TASK DETAILS:
Find every line in the records below that holds the word "Uncheck", and copy each one.
******************************
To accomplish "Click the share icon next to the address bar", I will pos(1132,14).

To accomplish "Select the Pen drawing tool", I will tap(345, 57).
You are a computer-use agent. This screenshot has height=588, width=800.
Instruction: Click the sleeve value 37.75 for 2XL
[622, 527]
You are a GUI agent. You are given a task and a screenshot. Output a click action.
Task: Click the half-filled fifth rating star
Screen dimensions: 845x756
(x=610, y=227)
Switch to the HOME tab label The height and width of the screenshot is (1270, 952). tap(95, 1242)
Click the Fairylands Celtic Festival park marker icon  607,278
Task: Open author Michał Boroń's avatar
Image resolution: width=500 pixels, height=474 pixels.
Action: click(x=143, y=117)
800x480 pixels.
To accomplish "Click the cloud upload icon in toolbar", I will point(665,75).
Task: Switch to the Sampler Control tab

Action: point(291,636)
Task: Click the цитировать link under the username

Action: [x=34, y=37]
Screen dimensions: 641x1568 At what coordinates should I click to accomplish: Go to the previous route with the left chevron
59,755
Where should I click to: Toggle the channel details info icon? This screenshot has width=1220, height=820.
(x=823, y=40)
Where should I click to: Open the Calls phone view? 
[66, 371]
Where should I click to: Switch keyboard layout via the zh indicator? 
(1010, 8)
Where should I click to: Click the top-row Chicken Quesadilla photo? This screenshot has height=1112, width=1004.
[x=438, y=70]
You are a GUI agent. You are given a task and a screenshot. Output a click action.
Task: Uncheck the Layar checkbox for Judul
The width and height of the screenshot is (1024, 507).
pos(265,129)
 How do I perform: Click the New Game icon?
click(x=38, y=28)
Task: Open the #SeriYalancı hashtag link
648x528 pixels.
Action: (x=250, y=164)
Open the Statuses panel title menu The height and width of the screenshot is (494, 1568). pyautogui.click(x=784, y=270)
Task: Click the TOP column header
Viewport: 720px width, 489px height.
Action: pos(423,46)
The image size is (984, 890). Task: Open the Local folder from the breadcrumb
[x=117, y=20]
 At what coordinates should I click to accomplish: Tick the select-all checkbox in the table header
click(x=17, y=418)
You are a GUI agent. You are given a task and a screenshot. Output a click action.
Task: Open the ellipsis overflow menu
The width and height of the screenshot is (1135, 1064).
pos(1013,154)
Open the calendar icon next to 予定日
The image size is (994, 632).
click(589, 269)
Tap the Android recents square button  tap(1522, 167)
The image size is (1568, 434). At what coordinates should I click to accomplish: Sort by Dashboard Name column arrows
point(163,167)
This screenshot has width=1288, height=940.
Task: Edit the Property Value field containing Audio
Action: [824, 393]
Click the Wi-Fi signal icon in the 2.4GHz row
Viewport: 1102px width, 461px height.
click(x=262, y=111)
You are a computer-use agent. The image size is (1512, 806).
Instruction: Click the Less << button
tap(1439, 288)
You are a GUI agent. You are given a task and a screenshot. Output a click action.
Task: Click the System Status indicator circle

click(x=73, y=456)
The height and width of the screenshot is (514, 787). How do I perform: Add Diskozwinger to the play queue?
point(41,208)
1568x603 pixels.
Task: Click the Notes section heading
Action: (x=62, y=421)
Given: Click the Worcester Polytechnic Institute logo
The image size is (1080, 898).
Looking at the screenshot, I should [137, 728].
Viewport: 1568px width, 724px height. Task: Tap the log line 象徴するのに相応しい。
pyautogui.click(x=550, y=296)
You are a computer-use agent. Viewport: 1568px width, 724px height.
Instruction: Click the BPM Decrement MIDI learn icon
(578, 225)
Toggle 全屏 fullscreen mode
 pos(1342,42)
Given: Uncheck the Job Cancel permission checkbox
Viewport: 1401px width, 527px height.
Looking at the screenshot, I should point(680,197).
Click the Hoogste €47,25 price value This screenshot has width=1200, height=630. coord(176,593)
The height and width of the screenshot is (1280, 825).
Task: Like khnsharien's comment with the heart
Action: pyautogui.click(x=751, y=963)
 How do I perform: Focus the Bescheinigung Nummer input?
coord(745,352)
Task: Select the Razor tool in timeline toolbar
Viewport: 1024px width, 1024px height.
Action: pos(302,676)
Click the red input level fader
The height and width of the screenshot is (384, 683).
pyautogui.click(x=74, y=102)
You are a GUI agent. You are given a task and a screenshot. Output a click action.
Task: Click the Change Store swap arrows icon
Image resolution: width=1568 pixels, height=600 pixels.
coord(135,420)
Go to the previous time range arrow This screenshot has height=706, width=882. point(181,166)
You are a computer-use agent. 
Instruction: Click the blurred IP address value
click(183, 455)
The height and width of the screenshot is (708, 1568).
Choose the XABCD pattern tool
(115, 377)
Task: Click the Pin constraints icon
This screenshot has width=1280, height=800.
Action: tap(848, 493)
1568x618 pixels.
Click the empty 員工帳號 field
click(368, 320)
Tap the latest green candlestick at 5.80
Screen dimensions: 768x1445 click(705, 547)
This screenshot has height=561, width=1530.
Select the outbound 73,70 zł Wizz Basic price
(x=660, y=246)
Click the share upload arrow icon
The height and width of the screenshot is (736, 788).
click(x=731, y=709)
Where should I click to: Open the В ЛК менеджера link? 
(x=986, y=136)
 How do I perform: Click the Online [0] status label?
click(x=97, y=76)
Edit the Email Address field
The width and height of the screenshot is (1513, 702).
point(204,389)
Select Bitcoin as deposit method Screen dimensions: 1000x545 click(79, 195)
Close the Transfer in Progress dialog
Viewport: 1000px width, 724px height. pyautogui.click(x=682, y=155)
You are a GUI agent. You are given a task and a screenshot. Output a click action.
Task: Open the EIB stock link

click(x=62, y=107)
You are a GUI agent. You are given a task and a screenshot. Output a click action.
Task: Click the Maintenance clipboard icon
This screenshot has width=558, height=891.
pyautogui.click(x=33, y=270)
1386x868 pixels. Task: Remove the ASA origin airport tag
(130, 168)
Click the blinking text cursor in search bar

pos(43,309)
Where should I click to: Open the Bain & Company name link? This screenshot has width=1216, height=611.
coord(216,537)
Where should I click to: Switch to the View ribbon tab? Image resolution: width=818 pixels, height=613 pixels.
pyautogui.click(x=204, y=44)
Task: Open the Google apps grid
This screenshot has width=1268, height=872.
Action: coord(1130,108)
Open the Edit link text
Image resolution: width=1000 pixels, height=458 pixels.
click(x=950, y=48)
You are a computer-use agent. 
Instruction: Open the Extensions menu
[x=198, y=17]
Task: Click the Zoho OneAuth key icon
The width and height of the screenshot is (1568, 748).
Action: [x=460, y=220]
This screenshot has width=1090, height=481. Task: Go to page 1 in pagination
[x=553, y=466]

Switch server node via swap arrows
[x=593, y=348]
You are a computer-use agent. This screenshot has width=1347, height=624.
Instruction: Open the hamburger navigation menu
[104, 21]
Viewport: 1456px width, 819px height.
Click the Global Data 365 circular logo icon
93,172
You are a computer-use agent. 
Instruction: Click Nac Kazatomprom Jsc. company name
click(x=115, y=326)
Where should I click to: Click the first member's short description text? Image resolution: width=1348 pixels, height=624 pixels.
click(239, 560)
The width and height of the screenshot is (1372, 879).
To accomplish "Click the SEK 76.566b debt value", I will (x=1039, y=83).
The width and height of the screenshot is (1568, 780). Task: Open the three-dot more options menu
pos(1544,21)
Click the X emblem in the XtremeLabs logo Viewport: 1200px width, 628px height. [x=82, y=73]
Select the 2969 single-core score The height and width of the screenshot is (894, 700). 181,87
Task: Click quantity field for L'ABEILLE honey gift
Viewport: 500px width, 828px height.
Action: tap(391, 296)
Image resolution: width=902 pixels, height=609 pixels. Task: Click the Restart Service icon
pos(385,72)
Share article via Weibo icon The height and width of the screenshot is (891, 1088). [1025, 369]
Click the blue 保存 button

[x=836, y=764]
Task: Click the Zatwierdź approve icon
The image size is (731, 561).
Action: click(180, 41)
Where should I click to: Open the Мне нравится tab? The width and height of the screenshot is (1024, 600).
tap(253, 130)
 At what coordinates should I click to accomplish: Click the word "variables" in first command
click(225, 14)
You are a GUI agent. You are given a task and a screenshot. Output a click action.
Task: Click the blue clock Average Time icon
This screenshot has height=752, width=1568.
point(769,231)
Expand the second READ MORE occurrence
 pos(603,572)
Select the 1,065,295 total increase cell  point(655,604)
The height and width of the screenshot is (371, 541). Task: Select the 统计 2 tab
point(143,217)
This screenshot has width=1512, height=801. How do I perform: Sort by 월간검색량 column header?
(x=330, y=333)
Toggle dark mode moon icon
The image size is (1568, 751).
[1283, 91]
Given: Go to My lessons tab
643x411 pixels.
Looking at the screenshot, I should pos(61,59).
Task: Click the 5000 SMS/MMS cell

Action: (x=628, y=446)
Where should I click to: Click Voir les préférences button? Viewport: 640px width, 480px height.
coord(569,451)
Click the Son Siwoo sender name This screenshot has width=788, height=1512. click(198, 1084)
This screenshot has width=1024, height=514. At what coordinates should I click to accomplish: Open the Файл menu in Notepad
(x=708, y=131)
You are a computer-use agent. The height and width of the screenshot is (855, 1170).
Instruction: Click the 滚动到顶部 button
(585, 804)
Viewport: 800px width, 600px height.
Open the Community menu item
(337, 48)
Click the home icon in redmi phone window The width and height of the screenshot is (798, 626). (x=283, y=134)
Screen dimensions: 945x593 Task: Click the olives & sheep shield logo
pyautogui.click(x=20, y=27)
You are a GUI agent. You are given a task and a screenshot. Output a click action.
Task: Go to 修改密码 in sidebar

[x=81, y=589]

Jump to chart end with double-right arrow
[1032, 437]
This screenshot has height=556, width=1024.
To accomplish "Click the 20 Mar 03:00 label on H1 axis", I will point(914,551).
******************************
OUTPUT:
Task: Uncheck the Layar checkbox for Judul
Given: Uncheck the Job Cancel permission checkbox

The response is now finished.